A popular news magazine just published an article on child psychopathy and what is being done to treat it. Studies had revealed differences in these children’s brain development as young as three or four years old. As I was a child with autism, a similar brain-related disability with similar societal consequences for atypical behavior, I was curious to see how their therapy worked.
While my behavior was not violent, I faced the same difficulties as children with callousness and lack of empathy. I couldn’t keep friends. I didn’t know how not to say upsetting things. Most important, I just didn’t understand how a cooperative society worked. Antisocial children struggle with these things, as well.
Although, perhaps struggle isn’t the right word. It isn’t a struggle for them. They don’t feel pressured to change. By the time they hit puberty, they know what they should do; they just don’t see any reason for doing it. People who follow the rules are beneath them. They like nothing better than to insult and assault others. It gives them a perverse satisfaction. They are taught to mimic and perform empathy through a reward system that involves games, candy, outings, and time with family.
The motivations of autistic and psychopathic behavior may be different, but the solution is the same. Autistic children must also learn how to exhibit empathy for those around them. Not because they don’t want to, but because they don’t know how to. In autistic children, rewards for performing this behavior correctly are as much external as they are internal.
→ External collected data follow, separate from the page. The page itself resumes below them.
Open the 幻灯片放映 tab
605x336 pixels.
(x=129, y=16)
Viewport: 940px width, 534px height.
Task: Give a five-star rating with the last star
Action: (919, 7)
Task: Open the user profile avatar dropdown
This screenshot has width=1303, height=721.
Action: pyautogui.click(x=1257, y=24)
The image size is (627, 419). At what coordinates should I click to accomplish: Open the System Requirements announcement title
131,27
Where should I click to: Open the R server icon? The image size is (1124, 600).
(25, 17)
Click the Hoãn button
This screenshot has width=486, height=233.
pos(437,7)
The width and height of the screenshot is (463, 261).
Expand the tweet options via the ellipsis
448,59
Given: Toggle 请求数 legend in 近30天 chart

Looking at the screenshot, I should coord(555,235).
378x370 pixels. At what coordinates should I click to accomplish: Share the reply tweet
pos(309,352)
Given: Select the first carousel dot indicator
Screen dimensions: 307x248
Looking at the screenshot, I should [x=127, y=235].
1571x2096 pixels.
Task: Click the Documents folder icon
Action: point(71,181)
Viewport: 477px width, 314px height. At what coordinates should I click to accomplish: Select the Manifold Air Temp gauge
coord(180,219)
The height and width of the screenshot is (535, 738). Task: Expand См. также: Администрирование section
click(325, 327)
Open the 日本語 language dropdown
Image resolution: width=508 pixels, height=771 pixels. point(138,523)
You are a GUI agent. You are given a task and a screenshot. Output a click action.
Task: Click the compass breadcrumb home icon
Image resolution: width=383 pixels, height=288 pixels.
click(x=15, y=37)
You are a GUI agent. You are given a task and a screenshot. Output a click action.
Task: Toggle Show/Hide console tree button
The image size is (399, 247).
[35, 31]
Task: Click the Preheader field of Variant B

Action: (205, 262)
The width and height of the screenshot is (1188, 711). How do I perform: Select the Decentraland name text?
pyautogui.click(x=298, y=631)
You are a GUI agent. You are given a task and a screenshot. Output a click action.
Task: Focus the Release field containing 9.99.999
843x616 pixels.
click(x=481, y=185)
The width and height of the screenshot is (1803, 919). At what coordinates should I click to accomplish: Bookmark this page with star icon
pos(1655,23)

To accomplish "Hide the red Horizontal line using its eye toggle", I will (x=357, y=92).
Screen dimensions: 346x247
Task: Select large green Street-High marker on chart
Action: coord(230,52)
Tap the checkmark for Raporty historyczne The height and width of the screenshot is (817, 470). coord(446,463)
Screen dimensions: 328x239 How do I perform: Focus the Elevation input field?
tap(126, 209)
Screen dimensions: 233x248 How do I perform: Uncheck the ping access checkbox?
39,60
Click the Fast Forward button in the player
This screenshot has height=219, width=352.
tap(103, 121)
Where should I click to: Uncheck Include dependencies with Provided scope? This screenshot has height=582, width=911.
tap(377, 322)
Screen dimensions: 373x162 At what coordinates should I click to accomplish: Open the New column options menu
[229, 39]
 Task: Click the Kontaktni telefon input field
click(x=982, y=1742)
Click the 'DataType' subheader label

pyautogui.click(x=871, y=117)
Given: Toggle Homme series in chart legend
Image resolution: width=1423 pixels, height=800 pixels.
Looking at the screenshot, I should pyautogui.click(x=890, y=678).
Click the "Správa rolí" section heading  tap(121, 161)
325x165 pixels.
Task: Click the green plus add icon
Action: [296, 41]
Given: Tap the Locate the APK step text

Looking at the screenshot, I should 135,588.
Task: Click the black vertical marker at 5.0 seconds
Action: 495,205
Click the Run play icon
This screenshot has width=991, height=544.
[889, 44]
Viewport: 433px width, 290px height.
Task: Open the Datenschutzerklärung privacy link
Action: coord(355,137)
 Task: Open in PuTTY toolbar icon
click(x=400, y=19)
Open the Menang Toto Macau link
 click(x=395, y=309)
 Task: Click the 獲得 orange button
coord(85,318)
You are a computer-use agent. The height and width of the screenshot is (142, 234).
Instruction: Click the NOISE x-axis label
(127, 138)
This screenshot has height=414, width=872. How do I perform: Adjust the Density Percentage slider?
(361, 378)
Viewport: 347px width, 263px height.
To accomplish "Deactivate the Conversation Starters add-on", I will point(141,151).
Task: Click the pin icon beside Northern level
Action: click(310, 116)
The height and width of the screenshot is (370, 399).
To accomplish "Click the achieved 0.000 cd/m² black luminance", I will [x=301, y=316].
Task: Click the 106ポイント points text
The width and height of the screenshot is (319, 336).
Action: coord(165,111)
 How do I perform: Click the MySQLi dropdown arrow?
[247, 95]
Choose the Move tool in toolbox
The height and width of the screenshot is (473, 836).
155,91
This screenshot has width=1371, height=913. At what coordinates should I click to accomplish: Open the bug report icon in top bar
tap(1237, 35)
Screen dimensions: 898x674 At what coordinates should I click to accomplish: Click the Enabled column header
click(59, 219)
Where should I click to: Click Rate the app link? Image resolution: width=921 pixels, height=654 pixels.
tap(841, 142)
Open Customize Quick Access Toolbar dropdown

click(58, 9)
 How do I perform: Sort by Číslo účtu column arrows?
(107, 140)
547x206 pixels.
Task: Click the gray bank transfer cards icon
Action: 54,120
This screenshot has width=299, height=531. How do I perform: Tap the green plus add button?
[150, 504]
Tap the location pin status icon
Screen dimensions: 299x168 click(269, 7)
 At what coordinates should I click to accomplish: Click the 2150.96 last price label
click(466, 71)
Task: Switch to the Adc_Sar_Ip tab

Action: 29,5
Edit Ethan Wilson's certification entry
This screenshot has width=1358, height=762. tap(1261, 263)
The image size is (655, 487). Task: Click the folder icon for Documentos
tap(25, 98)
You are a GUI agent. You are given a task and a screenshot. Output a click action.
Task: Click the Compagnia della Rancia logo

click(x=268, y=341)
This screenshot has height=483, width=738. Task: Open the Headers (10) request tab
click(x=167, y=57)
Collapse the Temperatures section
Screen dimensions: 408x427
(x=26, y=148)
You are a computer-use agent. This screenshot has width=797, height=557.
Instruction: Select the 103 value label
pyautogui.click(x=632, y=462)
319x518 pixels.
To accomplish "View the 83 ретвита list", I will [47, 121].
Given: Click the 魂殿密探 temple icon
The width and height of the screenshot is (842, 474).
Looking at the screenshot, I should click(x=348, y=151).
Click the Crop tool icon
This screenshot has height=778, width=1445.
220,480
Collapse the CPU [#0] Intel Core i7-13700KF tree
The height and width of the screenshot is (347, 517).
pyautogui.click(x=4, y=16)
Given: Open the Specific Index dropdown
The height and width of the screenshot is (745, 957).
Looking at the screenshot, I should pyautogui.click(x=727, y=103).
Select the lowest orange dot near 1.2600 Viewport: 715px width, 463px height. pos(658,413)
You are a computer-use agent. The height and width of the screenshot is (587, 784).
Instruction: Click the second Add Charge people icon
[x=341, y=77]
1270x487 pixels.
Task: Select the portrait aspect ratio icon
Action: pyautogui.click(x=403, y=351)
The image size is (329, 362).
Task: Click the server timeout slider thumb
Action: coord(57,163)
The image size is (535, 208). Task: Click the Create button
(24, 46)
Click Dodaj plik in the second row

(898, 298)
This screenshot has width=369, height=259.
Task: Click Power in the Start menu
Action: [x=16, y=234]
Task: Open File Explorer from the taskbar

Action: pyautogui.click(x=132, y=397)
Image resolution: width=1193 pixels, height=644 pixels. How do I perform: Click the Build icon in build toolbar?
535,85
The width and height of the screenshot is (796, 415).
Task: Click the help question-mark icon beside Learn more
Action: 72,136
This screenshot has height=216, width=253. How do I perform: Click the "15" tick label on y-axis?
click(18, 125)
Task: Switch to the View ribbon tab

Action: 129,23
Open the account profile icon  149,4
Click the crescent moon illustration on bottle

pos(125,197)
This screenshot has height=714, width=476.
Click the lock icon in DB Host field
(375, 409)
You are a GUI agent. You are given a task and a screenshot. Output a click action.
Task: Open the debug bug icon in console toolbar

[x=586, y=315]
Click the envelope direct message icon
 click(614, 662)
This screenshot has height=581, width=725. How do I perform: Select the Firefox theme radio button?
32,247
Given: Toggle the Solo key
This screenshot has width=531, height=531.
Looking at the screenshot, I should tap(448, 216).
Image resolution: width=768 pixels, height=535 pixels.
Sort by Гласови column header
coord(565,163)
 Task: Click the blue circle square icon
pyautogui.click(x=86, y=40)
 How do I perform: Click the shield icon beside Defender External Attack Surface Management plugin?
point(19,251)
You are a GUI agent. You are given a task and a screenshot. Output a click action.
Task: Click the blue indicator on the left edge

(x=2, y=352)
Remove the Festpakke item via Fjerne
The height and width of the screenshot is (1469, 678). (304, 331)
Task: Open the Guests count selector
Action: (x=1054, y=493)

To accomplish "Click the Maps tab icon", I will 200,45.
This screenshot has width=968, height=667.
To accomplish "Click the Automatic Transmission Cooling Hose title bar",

Furthermore, autistic behavioral conditioning is fraught with issues as to how much is compensation strategy and how much is conversion therapy, and consensus among experts and autistics alike has been elusive.
Regardless, using a reward system was how I trained myself to act non-autistically. I had to develop the same library of appropriate thoughts, phrases and reactions. I had to, and still have to, suppress my natural instincts. It takes constant work, even if that work is well-practiced and occurs almost automatically when a given situation emerges. My reaction times are quick, so quick that the uninformed wouldn’t notice the minuscule delay.
But I still have to force myself. I had a stressful day at work yesterday, and it was all over my face. My coworkers could tell and took turns trying to reassure me. I had to paste a “real” smile on my face to express my gratitude, as words with my usual expression would have seemed insincere. It was a costly additional exertion on a day that was already too energetically expensive. (To give you an idea, I have to work so hard to not be myself that I can only work around 20 hours a week.)
One person who had “graduated” from a retraining program for psychopathic children classified the work he had to do to suppress his natural instincts as an “8” on a scale of 1 to 10. And I thought, that’s me! That’s how hard I have to work.
The realization cut deep. Before I knew I was autistic, I had latched on to the idea that I might be one of those antisocial individuals. I had so much difficulty understanding why people got upset with me and didn’t want to be around me that it seemed the only logical explanation. It was hard to acknowledge that the solution I’d come up with, learning behavior instead of knowing it, was pretty much the same as it would have been either way.
There is but one difference between the two. Empathy.
I was distraught when I found out I’d insulted someone. It hurt when people pulled away from me, when no one wanted to be my friend and no social group could stand me. Because unlike the kids in the article, I wanted those things desperately; I just didn’t know how to get them. When I was teaching myself, each mistake was all the more painful because it was the exact opposite of what I wanted—and not for lack of trying.
Rather than being happy when I hurt someone, as those kids were, I was traumatized. Slip-ups were inspected and revisited often, as I sifted through each detail trying to figure out where I went wrong. If I let something slip, or, more likely, allowed my frustration and anger to seep out and affect those around me, I would berate myself at length for having been so sloppy, so lazy, so uncaring.
Lazy was a frequent accusation in my inner monologue. I imagined everyone else was working, too, but with much better execution and results. I felt like was forcing myself to excel at a sport for which I had zero aptitude. But since that was the price for relationships and a social life, I paid it every day without complaint. (Well, minimal complaint).
My rewards were intangible, but invaluable nonetheless. Instead of the prizes they use on low empathy children, I received respect and friendship from those around me and as full a social life as I wanted. But even with half a lifetime of experience it’s still hard. I can’t imagine how much harder it would be if I didn’t care about those things.
A cohort of autistics don’t care about those things. Do they have antisocial traits? Atypical development in the same areas of the brain? I hadn’t thought so, but now I’m wondering if psychopathy is an extreme end of “high”-functioning autistic behavior. They’re both neurological entities, and both as much nature as nurture.
The only difference is whether the difference bothers you or not. Which seems an all too thin and frangible line of distinction.
Aggravating to the constant work to act non-autistic is the widespread toxic positivity, so ingrained in our society, where the expectation is that everyone should be (or worst, should appear to be) happy or ok or relaxed all the time. An absurd posture that impose an additional level of stress in autistic people.